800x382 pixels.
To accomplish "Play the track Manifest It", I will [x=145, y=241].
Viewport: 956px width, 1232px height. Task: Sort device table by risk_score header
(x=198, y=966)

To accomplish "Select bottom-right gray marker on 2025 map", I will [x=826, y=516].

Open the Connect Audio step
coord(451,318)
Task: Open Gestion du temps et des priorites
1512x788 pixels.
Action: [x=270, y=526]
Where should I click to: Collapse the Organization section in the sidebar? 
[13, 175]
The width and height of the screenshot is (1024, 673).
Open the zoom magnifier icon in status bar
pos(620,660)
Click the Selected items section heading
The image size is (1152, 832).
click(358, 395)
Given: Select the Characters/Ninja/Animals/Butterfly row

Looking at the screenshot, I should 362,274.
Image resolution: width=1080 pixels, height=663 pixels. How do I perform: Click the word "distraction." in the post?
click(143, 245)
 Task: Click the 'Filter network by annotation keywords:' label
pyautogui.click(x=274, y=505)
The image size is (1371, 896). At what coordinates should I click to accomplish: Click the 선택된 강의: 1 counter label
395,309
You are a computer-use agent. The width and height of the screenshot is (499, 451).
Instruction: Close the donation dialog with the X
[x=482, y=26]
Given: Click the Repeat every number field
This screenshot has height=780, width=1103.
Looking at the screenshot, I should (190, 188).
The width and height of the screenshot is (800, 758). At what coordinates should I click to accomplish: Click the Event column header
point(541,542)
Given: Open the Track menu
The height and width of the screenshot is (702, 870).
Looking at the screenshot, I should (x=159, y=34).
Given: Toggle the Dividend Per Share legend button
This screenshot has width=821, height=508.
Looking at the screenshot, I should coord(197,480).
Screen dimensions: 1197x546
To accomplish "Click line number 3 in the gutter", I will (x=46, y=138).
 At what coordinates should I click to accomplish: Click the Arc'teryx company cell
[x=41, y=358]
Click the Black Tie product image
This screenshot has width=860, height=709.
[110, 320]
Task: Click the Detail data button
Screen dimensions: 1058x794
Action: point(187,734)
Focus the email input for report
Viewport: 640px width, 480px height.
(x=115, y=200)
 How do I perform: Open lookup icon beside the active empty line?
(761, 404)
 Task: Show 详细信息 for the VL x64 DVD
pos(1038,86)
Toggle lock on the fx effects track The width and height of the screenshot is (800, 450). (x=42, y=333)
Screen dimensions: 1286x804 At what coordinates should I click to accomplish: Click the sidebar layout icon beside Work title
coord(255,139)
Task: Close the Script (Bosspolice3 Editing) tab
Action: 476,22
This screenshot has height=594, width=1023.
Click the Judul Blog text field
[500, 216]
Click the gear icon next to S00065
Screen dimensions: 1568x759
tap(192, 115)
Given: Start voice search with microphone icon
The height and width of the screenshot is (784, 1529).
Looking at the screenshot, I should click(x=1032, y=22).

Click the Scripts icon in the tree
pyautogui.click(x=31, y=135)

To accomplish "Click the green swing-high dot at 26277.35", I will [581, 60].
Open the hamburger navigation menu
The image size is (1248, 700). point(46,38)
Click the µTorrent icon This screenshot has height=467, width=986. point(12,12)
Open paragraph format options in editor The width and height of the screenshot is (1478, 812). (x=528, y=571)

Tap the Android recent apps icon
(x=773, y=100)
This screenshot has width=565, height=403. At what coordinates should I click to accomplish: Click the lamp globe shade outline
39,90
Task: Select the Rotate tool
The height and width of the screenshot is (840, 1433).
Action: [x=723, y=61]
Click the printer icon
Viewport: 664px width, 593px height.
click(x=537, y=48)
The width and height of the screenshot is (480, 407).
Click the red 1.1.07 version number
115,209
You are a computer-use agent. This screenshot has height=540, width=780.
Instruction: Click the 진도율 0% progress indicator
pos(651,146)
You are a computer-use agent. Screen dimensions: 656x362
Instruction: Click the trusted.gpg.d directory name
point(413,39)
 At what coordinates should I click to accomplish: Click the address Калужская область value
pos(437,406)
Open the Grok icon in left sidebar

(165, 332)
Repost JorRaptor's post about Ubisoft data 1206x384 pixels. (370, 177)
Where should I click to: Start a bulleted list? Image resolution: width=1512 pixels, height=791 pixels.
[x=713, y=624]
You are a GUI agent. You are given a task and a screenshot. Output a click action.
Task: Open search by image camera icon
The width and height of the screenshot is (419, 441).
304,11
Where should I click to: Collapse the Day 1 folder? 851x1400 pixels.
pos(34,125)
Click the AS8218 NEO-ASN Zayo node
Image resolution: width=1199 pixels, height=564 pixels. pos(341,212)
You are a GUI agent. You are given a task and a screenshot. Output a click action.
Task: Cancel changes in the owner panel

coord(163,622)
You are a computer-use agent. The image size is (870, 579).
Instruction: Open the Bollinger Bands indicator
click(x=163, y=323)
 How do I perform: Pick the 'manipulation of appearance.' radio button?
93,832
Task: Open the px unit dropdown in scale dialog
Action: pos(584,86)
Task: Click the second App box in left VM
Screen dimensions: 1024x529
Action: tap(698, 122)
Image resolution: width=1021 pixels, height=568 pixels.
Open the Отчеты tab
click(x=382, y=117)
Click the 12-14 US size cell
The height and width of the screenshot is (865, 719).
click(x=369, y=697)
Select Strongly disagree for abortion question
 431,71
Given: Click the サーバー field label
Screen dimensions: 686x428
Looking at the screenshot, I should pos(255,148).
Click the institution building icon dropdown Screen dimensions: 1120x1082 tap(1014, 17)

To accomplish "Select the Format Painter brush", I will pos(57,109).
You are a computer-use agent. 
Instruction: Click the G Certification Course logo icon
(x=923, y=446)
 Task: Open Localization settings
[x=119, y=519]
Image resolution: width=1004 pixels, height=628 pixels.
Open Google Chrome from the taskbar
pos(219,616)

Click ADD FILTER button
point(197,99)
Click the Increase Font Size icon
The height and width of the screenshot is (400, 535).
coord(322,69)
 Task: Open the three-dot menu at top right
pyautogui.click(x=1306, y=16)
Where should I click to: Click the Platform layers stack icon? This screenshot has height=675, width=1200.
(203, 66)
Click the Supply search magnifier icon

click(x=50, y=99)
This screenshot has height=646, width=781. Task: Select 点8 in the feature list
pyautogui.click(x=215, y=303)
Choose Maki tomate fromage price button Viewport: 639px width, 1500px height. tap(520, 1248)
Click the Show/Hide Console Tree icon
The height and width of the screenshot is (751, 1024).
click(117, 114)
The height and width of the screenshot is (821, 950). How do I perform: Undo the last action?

• • • • • • •

# Work instructions
When a line of the entries above contains the word "data", include it in a tally, then give that tally alone.

# Expected answer
2